Coxeter groups are generalisations of reflection group on the sphere or in the Euclidean space. My first direction is to study the combinatorics of Coxeter groups. I plan to prove the Twist Conjecture proposed by Bernhard Muehlherr as a hypothetical solution to the Isomorphism Problem for Coxeter groups. Twist Conjecture predicts that different Coxeter generating sets are related by a sequence of twists. A twist is a partial conjugation of the Coxeter generating set by a longest element in a finite subgroup. I also plan to prove biautomaticity of Coxeter groups, saying that that there is particular system of paths on the group.

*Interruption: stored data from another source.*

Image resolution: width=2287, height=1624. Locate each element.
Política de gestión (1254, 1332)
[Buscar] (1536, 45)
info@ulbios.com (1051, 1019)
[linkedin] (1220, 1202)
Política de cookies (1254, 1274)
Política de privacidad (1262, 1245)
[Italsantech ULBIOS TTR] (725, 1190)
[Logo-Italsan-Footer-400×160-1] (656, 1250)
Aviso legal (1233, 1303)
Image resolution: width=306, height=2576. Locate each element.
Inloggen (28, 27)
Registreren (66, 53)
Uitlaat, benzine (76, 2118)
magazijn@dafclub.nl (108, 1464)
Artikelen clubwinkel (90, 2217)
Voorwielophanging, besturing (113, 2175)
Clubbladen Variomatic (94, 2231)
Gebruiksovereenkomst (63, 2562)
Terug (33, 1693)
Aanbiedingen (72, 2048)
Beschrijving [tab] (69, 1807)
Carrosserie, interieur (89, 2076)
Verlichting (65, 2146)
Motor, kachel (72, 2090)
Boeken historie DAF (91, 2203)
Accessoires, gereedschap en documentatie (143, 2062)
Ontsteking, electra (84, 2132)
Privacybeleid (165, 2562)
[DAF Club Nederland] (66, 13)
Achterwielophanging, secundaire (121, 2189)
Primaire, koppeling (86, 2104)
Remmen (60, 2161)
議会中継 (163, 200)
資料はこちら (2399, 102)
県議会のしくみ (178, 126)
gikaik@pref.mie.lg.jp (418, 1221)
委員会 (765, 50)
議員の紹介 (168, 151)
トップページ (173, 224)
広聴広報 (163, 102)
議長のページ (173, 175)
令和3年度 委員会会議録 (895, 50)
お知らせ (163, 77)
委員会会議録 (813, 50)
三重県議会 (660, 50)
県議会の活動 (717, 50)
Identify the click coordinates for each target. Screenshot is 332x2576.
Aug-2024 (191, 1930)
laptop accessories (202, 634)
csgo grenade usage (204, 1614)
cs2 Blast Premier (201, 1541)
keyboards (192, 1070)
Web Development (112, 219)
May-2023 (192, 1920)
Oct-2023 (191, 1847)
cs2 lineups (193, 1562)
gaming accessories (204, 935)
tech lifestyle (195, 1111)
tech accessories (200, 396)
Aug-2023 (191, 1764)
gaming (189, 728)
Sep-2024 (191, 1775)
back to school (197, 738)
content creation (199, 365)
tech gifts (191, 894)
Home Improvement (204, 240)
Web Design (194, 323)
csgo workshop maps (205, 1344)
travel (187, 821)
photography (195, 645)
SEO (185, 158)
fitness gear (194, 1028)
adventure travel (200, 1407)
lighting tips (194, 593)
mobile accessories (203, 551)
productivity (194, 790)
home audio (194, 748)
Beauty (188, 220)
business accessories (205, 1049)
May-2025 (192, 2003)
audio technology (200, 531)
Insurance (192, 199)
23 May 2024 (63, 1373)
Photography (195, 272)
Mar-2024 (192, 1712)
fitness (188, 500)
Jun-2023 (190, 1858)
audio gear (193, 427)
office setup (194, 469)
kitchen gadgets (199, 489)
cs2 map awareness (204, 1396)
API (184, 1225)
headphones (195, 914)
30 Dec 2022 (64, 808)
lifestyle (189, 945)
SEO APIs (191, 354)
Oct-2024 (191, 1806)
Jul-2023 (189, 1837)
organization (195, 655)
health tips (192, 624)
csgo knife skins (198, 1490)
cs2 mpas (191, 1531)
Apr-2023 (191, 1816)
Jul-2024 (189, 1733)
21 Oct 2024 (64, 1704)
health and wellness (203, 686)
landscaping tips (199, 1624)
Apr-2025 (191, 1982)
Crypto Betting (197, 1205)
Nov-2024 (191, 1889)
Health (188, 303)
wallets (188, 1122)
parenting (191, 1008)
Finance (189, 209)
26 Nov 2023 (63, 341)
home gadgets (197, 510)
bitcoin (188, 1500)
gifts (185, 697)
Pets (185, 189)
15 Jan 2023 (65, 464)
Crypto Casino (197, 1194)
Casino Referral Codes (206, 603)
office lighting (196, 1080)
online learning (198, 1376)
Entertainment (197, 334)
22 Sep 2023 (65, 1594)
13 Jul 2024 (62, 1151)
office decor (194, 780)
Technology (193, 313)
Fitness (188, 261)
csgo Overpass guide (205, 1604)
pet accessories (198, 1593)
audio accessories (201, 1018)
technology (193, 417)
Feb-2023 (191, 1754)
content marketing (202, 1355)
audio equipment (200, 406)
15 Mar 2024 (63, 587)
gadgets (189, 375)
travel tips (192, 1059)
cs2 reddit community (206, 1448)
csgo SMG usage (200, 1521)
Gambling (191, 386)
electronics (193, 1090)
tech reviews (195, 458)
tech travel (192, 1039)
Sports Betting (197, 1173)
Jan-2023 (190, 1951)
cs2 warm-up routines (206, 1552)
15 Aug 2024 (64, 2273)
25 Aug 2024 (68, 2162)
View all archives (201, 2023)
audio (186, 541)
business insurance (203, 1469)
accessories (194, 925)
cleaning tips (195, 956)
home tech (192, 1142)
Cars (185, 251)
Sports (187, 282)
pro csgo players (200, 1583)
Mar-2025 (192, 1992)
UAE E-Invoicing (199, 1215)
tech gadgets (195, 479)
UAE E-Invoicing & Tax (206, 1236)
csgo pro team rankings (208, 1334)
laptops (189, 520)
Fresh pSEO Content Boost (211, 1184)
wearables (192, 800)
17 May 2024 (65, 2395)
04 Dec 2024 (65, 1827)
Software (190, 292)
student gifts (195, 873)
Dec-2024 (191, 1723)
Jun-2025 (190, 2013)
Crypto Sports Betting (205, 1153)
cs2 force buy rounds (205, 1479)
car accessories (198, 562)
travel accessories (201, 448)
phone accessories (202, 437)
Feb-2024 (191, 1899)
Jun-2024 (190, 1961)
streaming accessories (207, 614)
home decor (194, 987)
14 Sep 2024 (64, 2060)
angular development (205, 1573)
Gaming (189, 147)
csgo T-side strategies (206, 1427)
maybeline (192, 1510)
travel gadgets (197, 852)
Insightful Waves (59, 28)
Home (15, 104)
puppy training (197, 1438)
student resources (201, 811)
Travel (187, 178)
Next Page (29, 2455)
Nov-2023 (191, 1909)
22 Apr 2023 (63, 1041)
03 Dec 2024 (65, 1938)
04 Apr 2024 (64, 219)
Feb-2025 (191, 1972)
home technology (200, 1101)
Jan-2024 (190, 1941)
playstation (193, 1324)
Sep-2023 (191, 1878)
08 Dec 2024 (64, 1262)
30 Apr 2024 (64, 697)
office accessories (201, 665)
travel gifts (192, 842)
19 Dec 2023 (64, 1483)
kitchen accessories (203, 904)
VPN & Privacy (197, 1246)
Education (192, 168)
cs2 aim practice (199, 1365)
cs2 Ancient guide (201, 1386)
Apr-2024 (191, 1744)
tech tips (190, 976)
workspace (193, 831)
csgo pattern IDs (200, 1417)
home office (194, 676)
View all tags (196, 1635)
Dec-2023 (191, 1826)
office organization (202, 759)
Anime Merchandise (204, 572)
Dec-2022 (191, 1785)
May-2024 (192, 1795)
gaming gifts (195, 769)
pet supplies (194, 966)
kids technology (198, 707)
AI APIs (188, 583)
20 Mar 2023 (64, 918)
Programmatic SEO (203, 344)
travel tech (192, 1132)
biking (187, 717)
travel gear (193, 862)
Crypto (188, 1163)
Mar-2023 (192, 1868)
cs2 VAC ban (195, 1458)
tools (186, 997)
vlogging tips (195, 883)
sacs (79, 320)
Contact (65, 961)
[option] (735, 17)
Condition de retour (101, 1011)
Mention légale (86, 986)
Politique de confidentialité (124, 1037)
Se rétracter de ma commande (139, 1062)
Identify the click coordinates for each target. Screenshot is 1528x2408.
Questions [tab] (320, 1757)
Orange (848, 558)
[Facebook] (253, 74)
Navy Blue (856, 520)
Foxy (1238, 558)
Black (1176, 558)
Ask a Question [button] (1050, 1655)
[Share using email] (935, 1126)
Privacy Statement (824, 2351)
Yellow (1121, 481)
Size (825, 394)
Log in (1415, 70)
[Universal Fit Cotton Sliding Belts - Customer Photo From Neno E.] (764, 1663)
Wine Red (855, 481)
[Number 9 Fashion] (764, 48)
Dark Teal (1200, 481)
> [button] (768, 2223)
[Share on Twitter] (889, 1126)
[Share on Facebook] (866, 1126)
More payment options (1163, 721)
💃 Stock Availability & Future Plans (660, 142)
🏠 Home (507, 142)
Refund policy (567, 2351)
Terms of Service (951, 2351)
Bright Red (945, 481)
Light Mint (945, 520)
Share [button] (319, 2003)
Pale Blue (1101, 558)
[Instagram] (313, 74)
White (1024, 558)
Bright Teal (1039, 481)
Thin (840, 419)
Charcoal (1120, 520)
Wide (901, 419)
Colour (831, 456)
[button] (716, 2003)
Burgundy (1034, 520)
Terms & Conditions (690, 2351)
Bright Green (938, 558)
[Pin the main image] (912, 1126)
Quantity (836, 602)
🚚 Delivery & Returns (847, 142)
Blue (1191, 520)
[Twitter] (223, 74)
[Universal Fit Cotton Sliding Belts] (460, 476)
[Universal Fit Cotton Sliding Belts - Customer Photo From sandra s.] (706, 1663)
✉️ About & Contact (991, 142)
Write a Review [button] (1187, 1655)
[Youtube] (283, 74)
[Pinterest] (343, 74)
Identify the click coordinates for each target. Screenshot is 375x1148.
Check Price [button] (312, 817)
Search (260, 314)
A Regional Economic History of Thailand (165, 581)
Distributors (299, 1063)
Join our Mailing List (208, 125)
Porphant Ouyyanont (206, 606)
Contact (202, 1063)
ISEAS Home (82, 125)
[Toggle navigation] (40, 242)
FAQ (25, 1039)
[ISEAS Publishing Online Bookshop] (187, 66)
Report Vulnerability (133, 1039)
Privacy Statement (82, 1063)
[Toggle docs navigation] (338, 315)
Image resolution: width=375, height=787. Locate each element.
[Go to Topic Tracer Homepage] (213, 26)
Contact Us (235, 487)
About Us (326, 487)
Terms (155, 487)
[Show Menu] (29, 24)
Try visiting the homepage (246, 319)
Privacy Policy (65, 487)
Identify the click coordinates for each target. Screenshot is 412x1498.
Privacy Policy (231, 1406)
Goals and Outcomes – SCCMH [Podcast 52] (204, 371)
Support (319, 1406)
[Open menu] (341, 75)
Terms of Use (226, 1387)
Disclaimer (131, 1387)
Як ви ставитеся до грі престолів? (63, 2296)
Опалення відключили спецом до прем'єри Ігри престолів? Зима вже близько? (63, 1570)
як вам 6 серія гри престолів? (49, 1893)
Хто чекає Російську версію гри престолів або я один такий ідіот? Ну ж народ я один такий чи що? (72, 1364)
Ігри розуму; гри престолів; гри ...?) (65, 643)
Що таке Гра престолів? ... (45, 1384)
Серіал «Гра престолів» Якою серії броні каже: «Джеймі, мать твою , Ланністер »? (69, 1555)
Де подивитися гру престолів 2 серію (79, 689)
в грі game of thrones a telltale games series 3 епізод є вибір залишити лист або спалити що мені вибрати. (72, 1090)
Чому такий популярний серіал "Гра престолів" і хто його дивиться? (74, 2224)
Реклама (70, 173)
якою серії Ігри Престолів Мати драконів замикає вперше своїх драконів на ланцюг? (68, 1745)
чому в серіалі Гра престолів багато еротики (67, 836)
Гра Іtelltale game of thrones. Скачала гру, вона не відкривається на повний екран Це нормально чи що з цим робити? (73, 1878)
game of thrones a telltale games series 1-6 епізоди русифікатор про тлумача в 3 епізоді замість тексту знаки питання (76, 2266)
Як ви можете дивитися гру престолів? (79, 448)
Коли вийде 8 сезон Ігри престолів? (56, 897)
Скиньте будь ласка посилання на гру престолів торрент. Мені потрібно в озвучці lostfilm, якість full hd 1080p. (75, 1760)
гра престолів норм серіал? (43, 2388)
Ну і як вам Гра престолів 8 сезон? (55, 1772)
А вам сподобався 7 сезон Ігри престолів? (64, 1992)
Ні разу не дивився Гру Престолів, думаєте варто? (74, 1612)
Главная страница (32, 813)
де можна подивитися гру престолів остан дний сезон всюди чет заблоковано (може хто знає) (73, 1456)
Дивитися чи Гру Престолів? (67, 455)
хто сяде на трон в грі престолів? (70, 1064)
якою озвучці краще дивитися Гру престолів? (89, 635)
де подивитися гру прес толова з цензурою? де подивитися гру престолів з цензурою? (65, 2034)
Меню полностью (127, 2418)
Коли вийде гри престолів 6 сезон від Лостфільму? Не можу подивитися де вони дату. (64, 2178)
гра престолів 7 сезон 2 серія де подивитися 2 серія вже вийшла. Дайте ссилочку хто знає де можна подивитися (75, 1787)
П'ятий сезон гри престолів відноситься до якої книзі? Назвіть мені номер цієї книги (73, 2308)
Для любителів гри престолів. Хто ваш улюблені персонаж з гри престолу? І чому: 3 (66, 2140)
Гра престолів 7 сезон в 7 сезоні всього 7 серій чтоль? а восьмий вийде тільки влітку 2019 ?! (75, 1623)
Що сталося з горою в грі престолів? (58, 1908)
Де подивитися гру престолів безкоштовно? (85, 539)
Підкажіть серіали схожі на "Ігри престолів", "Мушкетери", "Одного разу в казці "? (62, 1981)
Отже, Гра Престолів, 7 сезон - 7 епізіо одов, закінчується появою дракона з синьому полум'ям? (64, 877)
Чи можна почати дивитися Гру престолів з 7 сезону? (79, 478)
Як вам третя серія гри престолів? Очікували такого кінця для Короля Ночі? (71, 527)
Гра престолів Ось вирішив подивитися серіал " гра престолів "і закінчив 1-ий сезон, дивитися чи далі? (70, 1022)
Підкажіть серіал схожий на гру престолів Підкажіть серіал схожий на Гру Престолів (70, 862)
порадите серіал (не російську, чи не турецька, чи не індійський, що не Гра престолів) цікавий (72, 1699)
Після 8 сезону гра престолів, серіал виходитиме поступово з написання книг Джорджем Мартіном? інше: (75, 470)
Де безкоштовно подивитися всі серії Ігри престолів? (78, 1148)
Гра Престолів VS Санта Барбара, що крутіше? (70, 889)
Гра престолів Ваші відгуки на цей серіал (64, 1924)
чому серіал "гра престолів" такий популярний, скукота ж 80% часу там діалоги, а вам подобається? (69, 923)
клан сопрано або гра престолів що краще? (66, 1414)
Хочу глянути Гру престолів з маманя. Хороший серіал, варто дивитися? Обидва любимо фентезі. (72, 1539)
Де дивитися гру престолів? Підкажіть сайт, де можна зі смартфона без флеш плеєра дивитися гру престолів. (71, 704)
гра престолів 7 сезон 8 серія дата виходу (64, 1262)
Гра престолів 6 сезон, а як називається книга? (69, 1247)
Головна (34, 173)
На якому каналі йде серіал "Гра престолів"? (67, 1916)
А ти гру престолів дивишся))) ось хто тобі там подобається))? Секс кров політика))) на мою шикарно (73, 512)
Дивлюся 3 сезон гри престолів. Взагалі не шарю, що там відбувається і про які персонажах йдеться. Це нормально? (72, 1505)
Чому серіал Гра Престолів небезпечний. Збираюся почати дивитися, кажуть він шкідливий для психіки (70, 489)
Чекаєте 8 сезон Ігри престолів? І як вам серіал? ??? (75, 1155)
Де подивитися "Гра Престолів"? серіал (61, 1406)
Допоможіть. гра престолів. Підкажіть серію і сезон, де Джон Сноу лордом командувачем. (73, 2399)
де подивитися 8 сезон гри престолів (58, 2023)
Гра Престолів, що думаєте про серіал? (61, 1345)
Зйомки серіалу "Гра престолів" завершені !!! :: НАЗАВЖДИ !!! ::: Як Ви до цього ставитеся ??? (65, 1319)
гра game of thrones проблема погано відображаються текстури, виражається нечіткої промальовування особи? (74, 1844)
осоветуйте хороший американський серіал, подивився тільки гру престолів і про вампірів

The strategy is to show first that Coxeter groups act geometrically on weakly modular graphs - a far reaching common generalization of the 1-skeleta of systolic and CAT(0) cubical complexes. The second step will be to prove that groups acting geometrically on weakly modular graphs are biautomatic. The second direction is to study the Tits Alternative for various nonpositively curved groups, saying that finitely generated subgroups contain a non-abelian free group or are virtually solvable. I plan to do it first for systolic groups, and next for 2-dimensional Artin groups and for Artin groups of FC type. Finally I want to use the CAT(0) space for the tame automorphism group for k^3 to solve the Tits Alternative also in that context. Finally, I want to study arc and curve systems on surfaces, and acute triangulations of polyhedra.

Coxeter群是球面上或欧氏空间中反射群的推广。我的第一个方向是研究Coxeter群的组合学。我计划证明由伯恩哈德Muehlherr提出的扭曲猜想作为Coxeter群同构问题的假设解决方案。扭曲猜想预言不同的Coxeter生成集由一系列扭曲相关。扭曲是Coxeter生成集与有限子群中最长元素的部分共轭。我还打算证明Coxeter群的双自动性，即群上存在特定的路系。策略是首先证明Coxeter群在弱模图上的几何作用-这是收缩和CAT（0）立方复形的1-β的一个广泛的普遍推广。第二步是证明几何作用在弱模图上的群是双自动的。第二个方向是研究各种非正曲群的Tits Alternative，即非正曲群生成的子群包含一个非阿贝尔自由群或实际上是可解的。我计划首先对收缩期组进行，然后对二维Artin组和FC型Artin组进行。最后，我想使用CAT（0）空间来表示k^3的驯服自同构群，以解决同样在这种情况下的山雀替代问题。最后，我想学习曲面上的圆弧和曲线系统，以及多面体的锐角三角剖分。